■ The records

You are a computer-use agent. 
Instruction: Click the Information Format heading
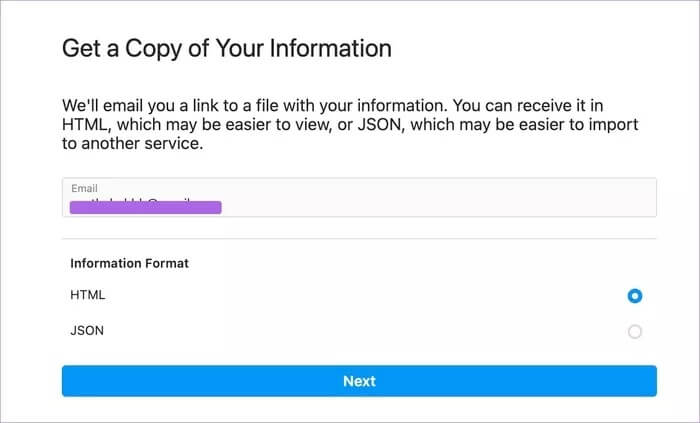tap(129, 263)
---
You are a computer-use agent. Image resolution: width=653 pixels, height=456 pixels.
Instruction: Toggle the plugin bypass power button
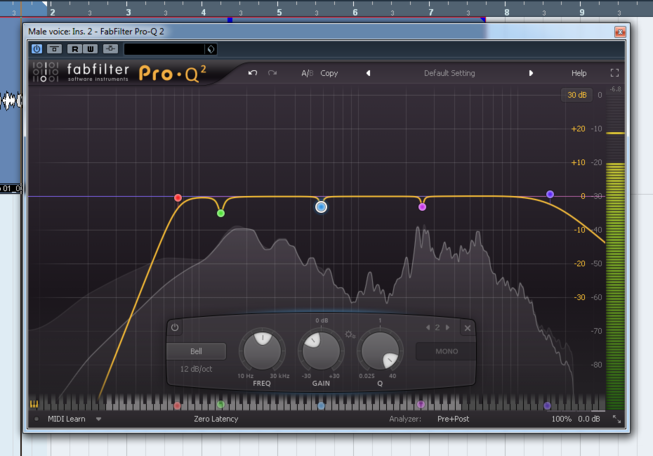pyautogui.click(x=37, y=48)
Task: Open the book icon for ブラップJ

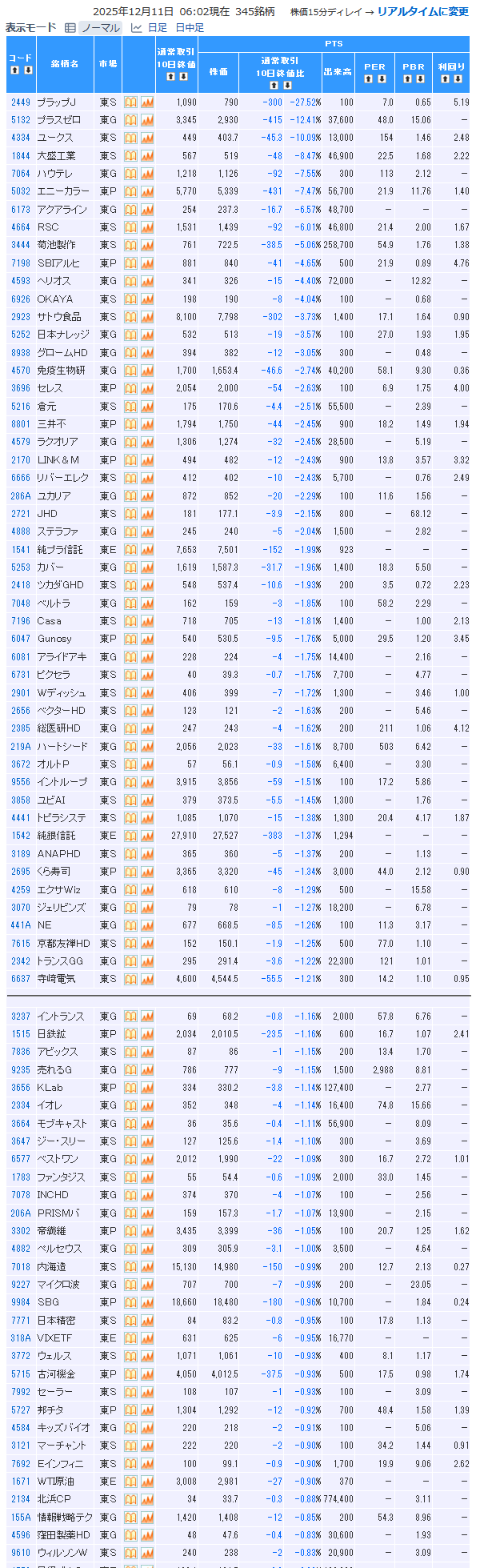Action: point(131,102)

■ What you will do
Report each line of the material above where the word "computer" appears.

■ Solved exercise
You are a computer-use agent. 
You are a computer-use agent. Image resolution: width=653 pixels, height=456 pixels.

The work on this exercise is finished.